I have a transaction table with transaction_id and customer_id and date of transaction as transaction_date. I want to find distribution of monthly frequency of customers for the year 2022. Any help would be appreciated as I am new to data science and analytics.
CodePudding user response:
Are you looking for something like this:
SELECT MONTH([date])
,COUNT(customer_id) -- customers per month
,COUNT(DISTINCT customer_id) -- unique customers per month
FROM [transaction]
WHERE YEAR([date]) = 2022
GROUP BY MONTH([date])
the above will give you the total of customers per months. And if you need to drill down and find the transactions for each customer per month:
SELECT customer_id
,MONTH([date])
,COUNT(transaction_id)
FROM [transaction]
WHERE YEAR([date]) = 2022
GROUP BY customer_id
CodePudding user response:
To find the distribution of monthly frequency of customers for the year 2022, you can use the following steps:
- Extract the year and month from the transaction_date column using the DATE_TRUNC or DATE_EXTRACT function.
- Filter the table to only include transactions that occurred in 2022 using a WHERE clause.
- Group the remaining transactions by customer_id and the extracted month.
- Use the COUNT() function to count the number of transactions per customer per month.
- Use the GROUP BY clause to group the results by the extracted month.

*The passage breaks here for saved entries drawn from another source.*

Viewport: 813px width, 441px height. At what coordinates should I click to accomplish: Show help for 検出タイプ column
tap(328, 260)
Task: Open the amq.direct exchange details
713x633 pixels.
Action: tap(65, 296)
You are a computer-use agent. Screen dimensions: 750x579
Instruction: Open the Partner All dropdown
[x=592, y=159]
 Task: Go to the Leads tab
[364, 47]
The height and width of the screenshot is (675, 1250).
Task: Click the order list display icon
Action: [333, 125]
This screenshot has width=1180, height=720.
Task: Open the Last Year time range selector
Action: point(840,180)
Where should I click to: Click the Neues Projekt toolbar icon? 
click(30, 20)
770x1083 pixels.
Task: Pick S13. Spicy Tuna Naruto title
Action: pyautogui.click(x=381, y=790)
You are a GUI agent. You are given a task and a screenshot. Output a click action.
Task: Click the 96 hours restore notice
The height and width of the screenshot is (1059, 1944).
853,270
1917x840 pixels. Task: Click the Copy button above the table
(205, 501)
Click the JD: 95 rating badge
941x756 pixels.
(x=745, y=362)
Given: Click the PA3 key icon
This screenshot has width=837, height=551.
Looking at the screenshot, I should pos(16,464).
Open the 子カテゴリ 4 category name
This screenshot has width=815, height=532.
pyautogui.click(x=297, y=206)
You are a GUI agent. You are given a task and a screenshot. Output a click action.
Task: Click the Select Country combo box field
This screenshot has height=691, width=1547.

- Use the COUNT() function again to count the number of customers that had transactions in each month.
Sample code:
WITH transactions_2022 AS (
SELECT customer_id,
DATE_TRUNC('month', transaction_date) AS month,
COUNT(transaction_id) as frequency
FROM transactions
WHERE DATE_TRUNC('year', transaction_date) = '2022'
GROUP BY 1,2
)
SELECT month,
COUNT(DISTINCT customer_id) as customer_count,
SUM(frequency) as transaction_count
FROM transactions_2022
GROUP BY 1